AN: I don't own The Nightmare Before Christmas or any of its characters, songs, etc.
Some content warnings: foul language, poorly-written panic attacks, a poorly-written story, mentions/attempts of rape.
"No," he said.
A month's worth of planning, several tears worth of studying, and a lifetime of dreaming just tossed aside by one little word.
"No," he said again.
I'd spent so long, tried so hard, and it all just came crashing down. The one thing I felt passionate about, shinned and looked down on by my dad.
"But–" I started
"No," he interrupted.
"Just listen to me!" I shouted. "Dad, it doesn't even need to be a good college. I just need an education to start my career–"
"Emily," my dad interrupted again. "I am not sending you off to college so that you can be a makeup artist. It's ridiculous. It's out of the question. I'm not paying for you to go play dress up when you could be pursuing a logical occupation. End. Of. Discussion."
I stood there in silence, fighting back tears, trying desperately not to open my mouth. Because if I opened my mouth, then the dam would break, and I'd be screaming at him uncontrollably, like a toddler throwing a tantrum, and then he'll never let me go. He'd say I was being "too immature". Instead, I hurl insults at him in my mind, imagining what I would say if I was brave enough.

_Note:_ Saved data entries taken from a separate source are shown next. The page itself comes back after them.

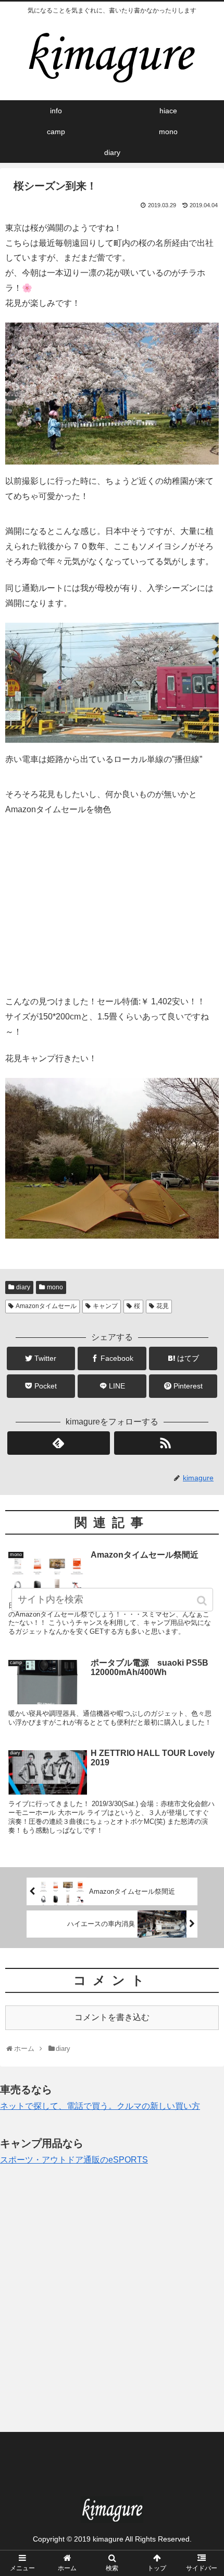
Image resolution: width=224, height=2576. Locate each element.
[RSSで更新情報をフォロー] (165, 1443)
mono (55, 1287)
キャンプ (105, 1306)
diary (23, 1287)
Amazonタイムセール (46, 1306)
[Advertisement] (112, 2300)
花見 (162, 1306)
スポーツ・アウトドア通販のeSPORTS (74, 2159)
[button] (203, 1600)
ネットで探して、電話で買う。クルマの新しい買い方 (100, 2106)
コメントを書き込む (112, 2017)
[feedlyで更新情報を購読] (58, 1443)
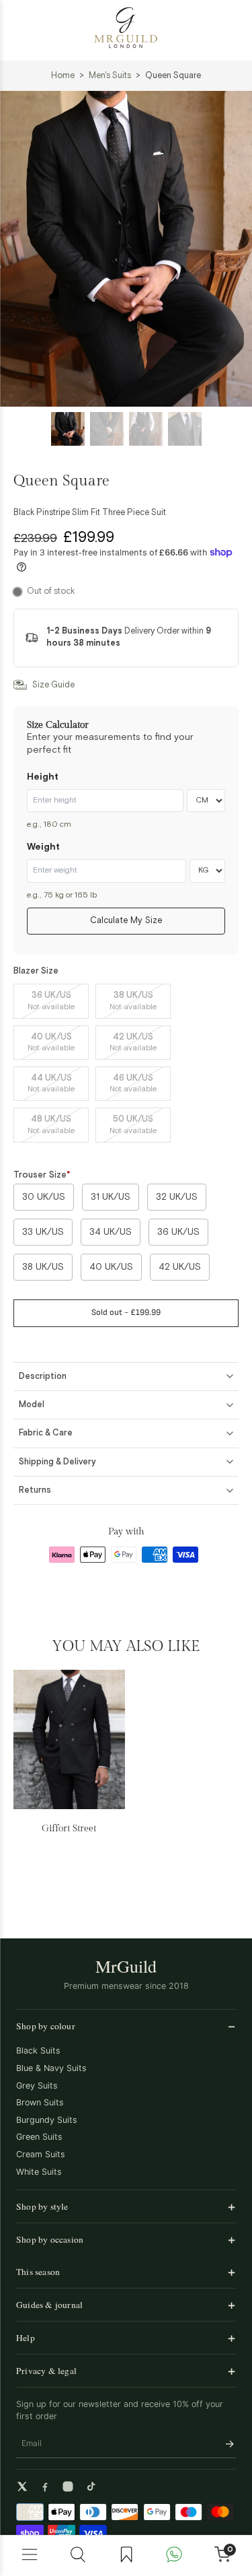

You said to me, "Find something that you're passionate about." Well, I did, and now you're just going to say no? I've worked hard for this, and I'm good at it. I want to be a makeup artist–why can't you just accept that? Is it not what you want for me? Well, then, what do you want? For me to be a wealthy inventor like you? Well, surprise, Daddy! I don't want to be like you. I don't want to be anything like you. You're so obsessed with your job that you never have any time for your family. So obsessed that your wife eventually leaves you, and you just keep on inventing as a sort of therapy, but you're not focused on the real problem. The real problem is that you're drifting farther and farther away from your daughter–me, the only family that you have left–, and she barely knows you anymore. I barely know you.
You don't know me, dad.
But I didn't say that. How could I say that without breaking into tears halfway through? Even thinking that made my eyes sting even more and a single tear slip down my cheek. I hear my dad sigh, but I can't see it because my eyes are clouded with tears. Even so, I can tell from the sigh that his face is bored, impatient, and exasperated.
I ran upstairs, quickly, but not quick enough, into my room, and shut the door. And I break. The dam breaks. The entire contents of the Niagara Falls poured out of my eyes, down my face, and I drown. Sobbing. Wailing. Bawling. Crying. For my crushed dreams, of course, but for something else, too. Something deeper.
I was sobbing, wailing, bawling, and crying because I didn't know my dad, the only. And he didn't know me. My dad, the only family I had left, was a stranger to me.
And if you don't know someone, if they're a complete stranger to you, how can you possibly love them?